Internet-Scale Source Code Searching

 

Participate in Our Web Survey- Now Open

 

Current Work

The availability of massive repositories of open source code on the Internet and the ability to search these repositories has the potential to revolutionize software construction and component reuse. Currently, we do not have a good understanding of how programmers use open source code repositories and to what extent the search capabilities of these repositories meet their needs.

In the proposed research, we seek to study users of open source code repositories to understand what their goals are when searching, what they search for, and how they perform these searches. We plan to conduct the empirical study by means of an online survey about search practices of software developers that will be distributed to developers from academia as well as industry.
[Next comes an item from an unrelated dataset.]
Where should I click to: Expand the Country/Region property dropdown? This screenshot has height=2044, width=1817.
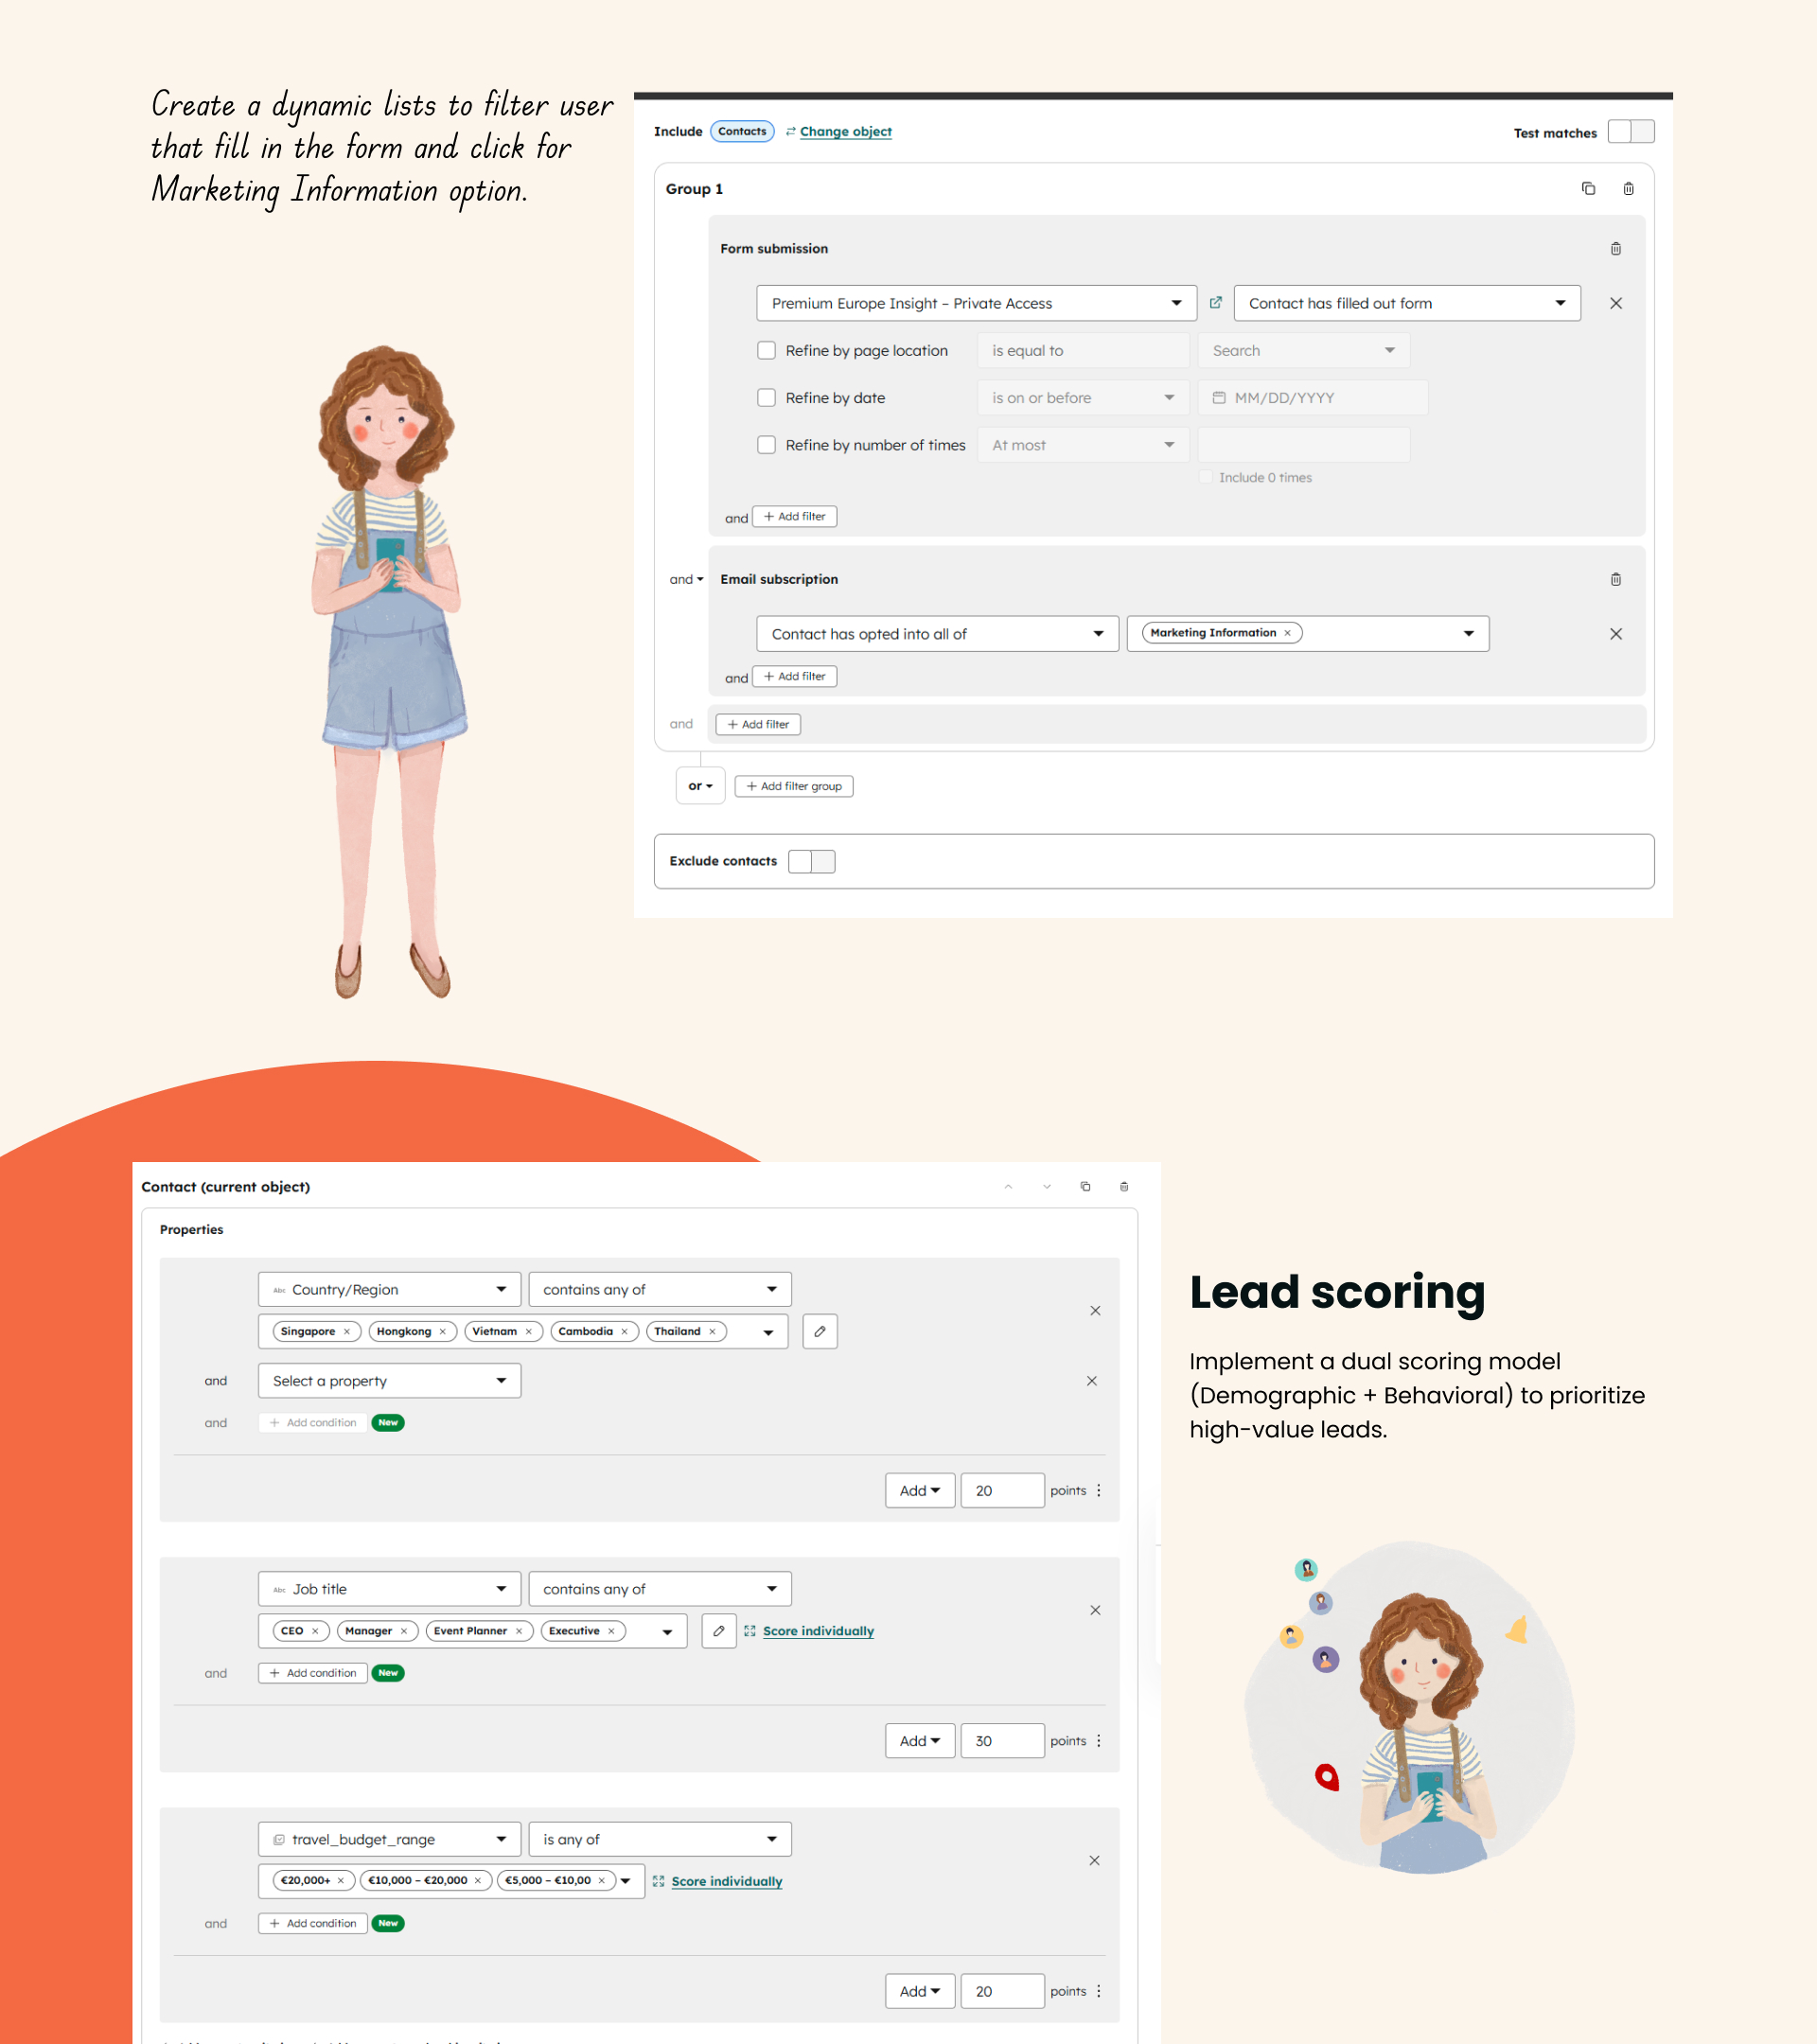tap(389, 1290)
Results from the empirical study will be used to inform the improvement of open source code search engines.

Throughout the proposed work, we seek to answer the following research questions:

  • Who searches for source code on the Internet?
  • For what purpose do they conduct these searches?
  • How do they conduct these searches?
  • To what extent do existing repositories and tools meet or fail to meet their needs?
  • How do they use the code that they find?
  • Has the availability of large code repositories changed how they program?

The survey is now online and open.


Background

Prior work on source code searching (Sim et. al., 1998), illustrates that useful information about how software developers search source code can be obtained using an exploratory web-based survey.
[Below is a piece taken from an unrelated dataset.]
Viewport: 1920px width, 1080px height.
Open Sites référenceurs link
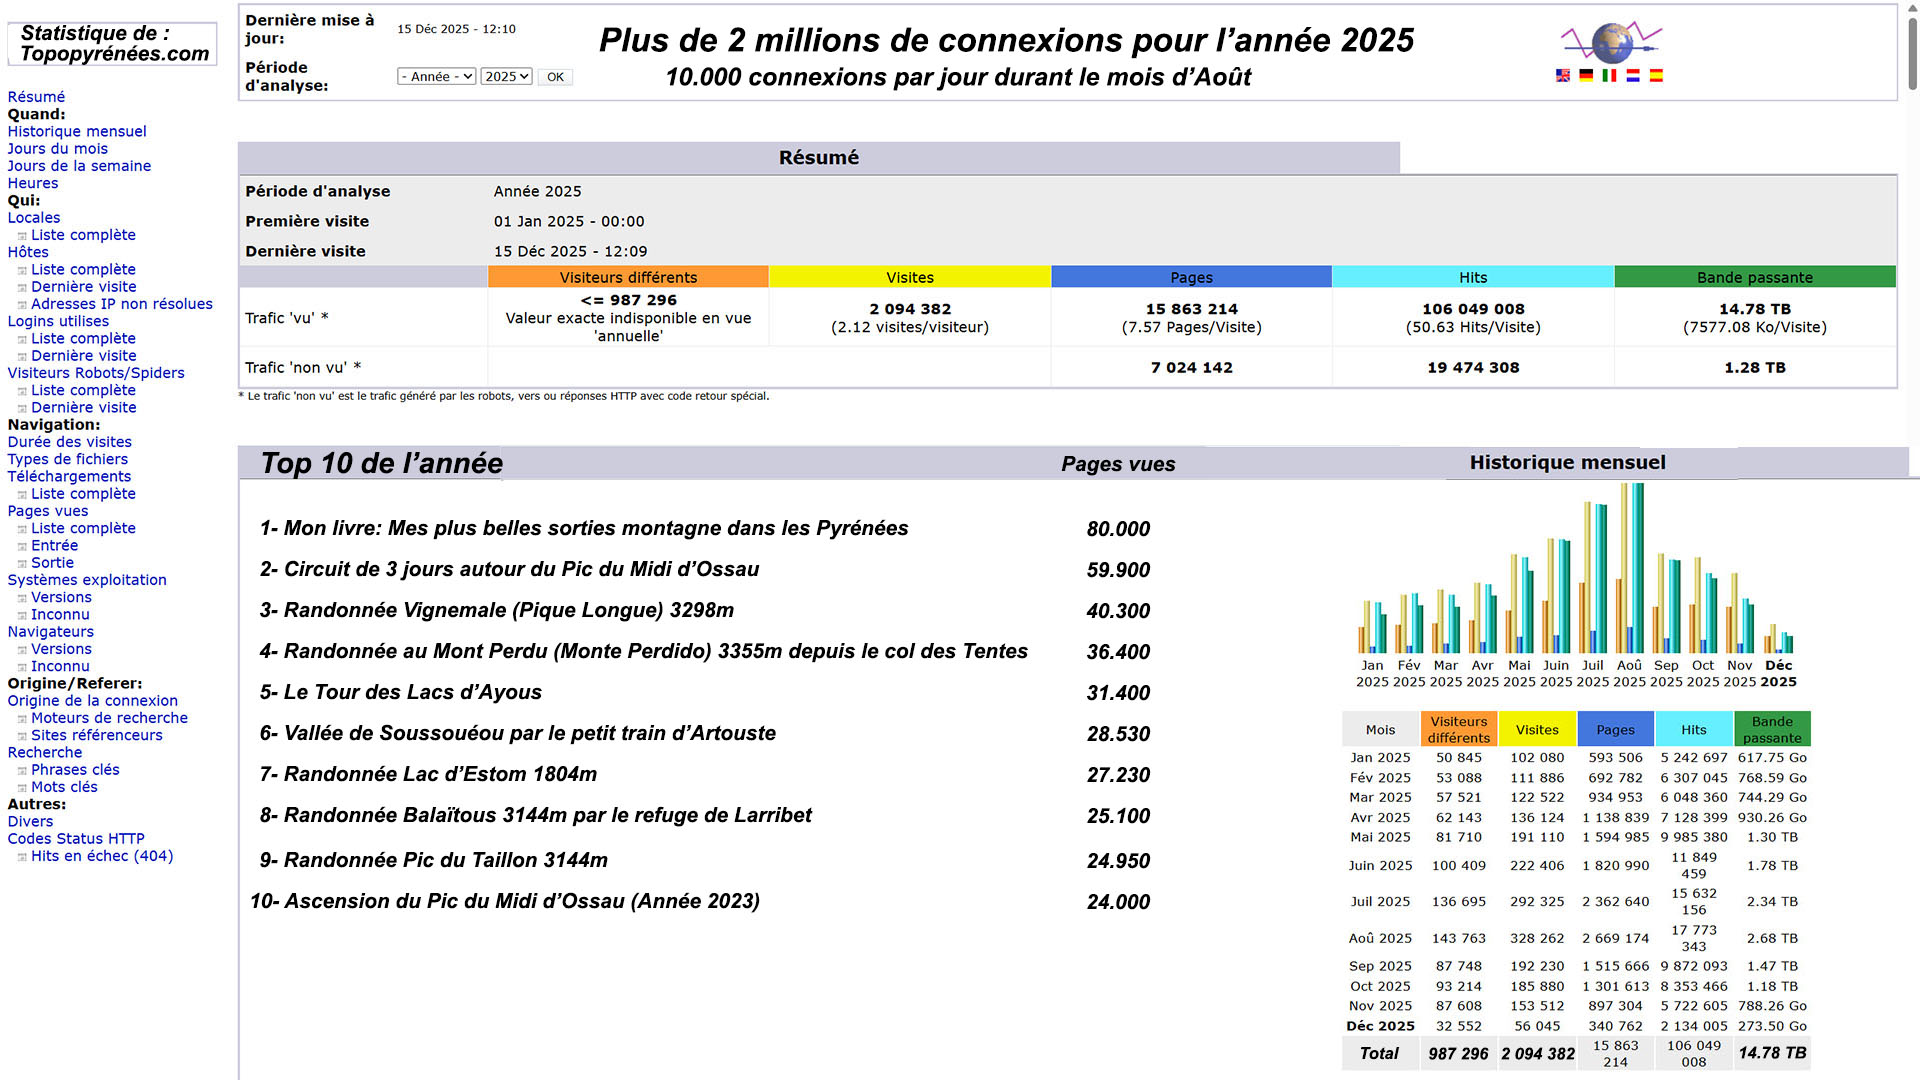coord(96,735)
The results of this study were a set of archetypal searches that characterized how software developers perform software maintenance activities. This work provides the intellectual and methodological background for the proposed emprical study.

We now wish to build on this prior work because source code searching on the Internet, we feel, is fundamentally different from searches that are performed within an integrated development environment. Therefore, it becomes necessary to conduct a new empirical study in order to lend insight into how programmers use existing source code repositories to aid software development processes.

The software engineering community will benefit from the knowledge of how open source software repositories are being used to aid software development. Also, this study informs the improvement of Sourcerer, a search engine for source code. The improvements may enable more relevant and useful source code to be retrieved, thereby lessening software production time and increasing software reuse.


References

[1] Sim, S. E., Clarke, C. L. A., and Holt, R. C., Archetypal Source Code Searching: A Survey of Software Developers and Maintainers, Proc. Sixth International Workshop on Program Comprehension, Ischia, Italy, pp. 180-187, 24-26 June, 1998.